§ **WORK REQUEST**: Copy down every line of the data that follows exactly. Omit the pictures.

Saved data entries:
-- Opening Marker --

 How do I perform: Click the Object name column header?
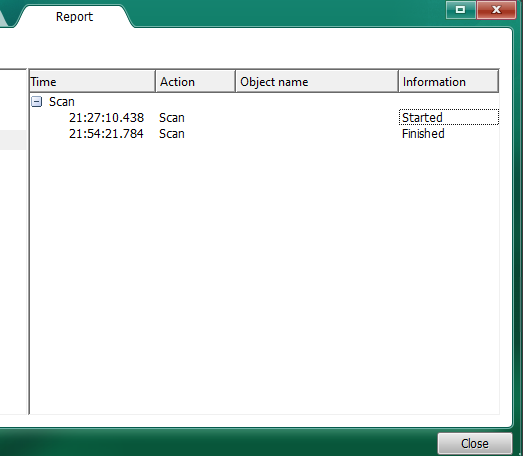[317, 82]
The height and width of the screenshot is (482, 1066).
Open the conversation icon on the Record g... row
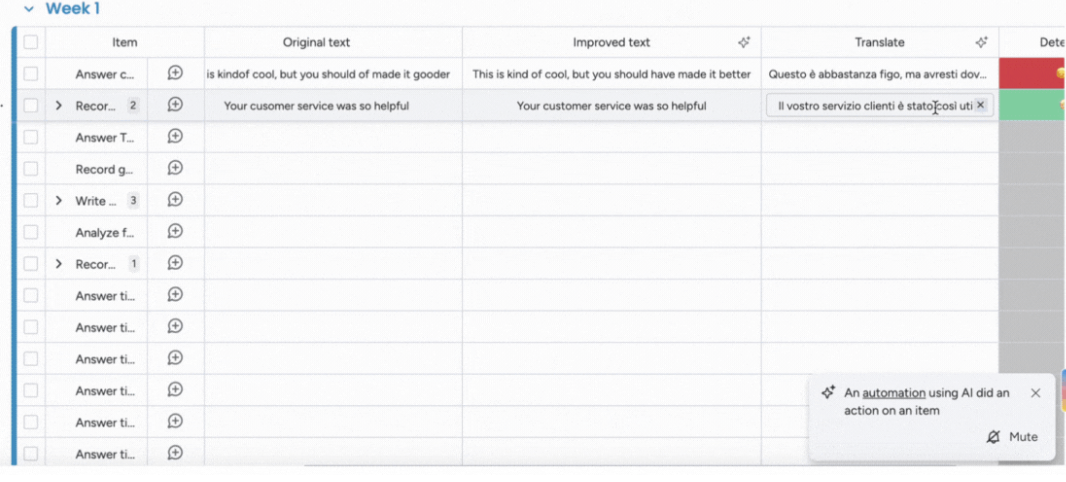click(175, 168)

-- Closing Marker --

§ **ANSWER**:
 How do I perform: Click the Object name column header?
[317, 82]
The height and width of the screenshot is (482, 1066).
Open the conversation icon on the Record g... row
click(175, 168)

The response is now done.